**Your goal**
Reproduce every entry exactly as written.

**Data to use**
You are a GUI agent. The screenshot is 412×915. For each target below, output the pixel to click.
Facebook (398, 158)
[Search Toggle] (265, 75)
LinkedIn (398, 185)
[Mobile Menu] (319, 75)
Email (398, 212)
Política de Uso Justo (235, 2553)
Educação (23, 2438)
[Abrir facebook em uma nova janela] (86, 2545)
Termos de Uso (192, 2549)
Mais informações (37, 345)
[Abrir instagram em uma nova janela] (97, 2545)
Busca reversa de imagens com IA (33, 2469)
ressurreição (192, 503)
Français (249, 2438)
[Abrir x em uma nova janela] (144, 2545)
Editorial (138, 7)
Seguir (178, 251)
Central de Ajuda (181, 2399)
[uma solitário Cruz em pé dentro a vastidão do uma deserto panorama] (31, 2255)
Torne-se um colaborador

**Answer box**
You are a GUI agent. The screenshot is 412×915. For each target below, output the pixel to click.
Facebook (398, 158)
[Search Toggle] (265, 75)
LinkedIn (398, 185)
[Mobile Menu] (319, 75)
Email (398, 212)
Política de Uso Justo (235, 2553)
Educação (23, 2438)
[Abrir facebook em uma nova janela] (86, 2545)
Termos de Uso (192, 2549)
Mais informações (37, 345)
[Abrir instagram em uma nova janela] (97, 2545)
Busca reversa de imagens com IA (33, 2469)
ressurreição (192, 503)
Français (249, 2438)
[Abrir x em uma nova janela] (144, 2545)
Editorial (138, 7)
Seguir (178, 251)
Central de Ajuda (181, 2399)
[uma solitário Cruz em pé dentro a vastidão do uma deserto panorama] (31, 2255)
Torne-se um colaborador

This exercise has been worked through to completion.